FCA proposes listing rule changes for closed-ended funds
The Financial Conduct Authority has published a consultation paper on proposed changes to its UK Listing Rules for closed-ended investment funds. The proposals focus on strengthening shareholder rights and managing conflicts of interest.
Targeting conflicts of interest
The Financial Conduct Authority has identified a small number of targeted adjustments to its UK Listing Rules for closed-ended investment funds, following a review that stress-tested existing regulations against various hypothetical scenarios.
These proposed changes aim to ensure the rules apply consistently as markets evolve and to strengthen shareholder protections.
Specifically, the FCA proposes to ensure the same protections that apply to arrangements with an existing investment manager also apply when a new manager is being appointed, guaranteeing consistent safeguards for all changes to investment manager fees and strategies.

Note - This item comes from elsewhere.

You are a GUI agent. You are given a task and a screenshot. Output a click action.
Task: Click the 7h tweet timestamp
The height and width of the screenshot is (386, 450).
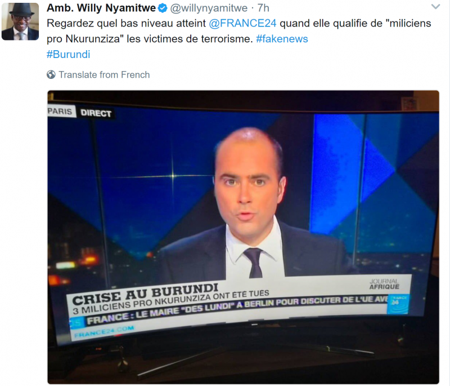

Furthermore, the proposals seek to recognise the association between a director and a substantial shareholder that proposed them for a board appointment, strengthening the integrity of boards acting independently of any investment manager.
A third key adjustment addresses conflicts arising where a substantial shareholder is also an investment manager and votes on material changes to investment policies, ensuring that the rights of minority shareholders are appropriately protected.
The FCA believes these changes are important given the central role of the investment management contract in shaping outcomes for shareholders.
Shareholder power at stake
Closed-ended investment funds operate with a distinct structure, functioning as both listed companies and investment vehicles.
In this model, shareholders appoint a board, which then appoints and oversees the investment manager responsible for delivering returns.
Shareholder rights are central to this framework, enabling investors to hold boards accountable and influence key decisions.
Jon Relleen, director of infrastructure & exchanges at the FCA, emphasized the importance of these elements.
He stated, 'Strong shareholder rights and minimal conflicts of interest are crucial to well-functioning markets, including for investment trusts.'
The FCA's proposals are designed to reinforce these foundational principles, ensuring that the unique governance structure of these funds remains robust against potential conflicts.
Proactive, not reactive
These proposals represent a proactive effort by the FCA to future-proof its listing rules, rather than reacting to existing failures.
The targeted adjustments address critical governance vulnerabilities inherent in the dual structure of closed-ended funds.
This move signals the regulator's commitment to robust oversight, particularly in areas impacting minority shareholder protection.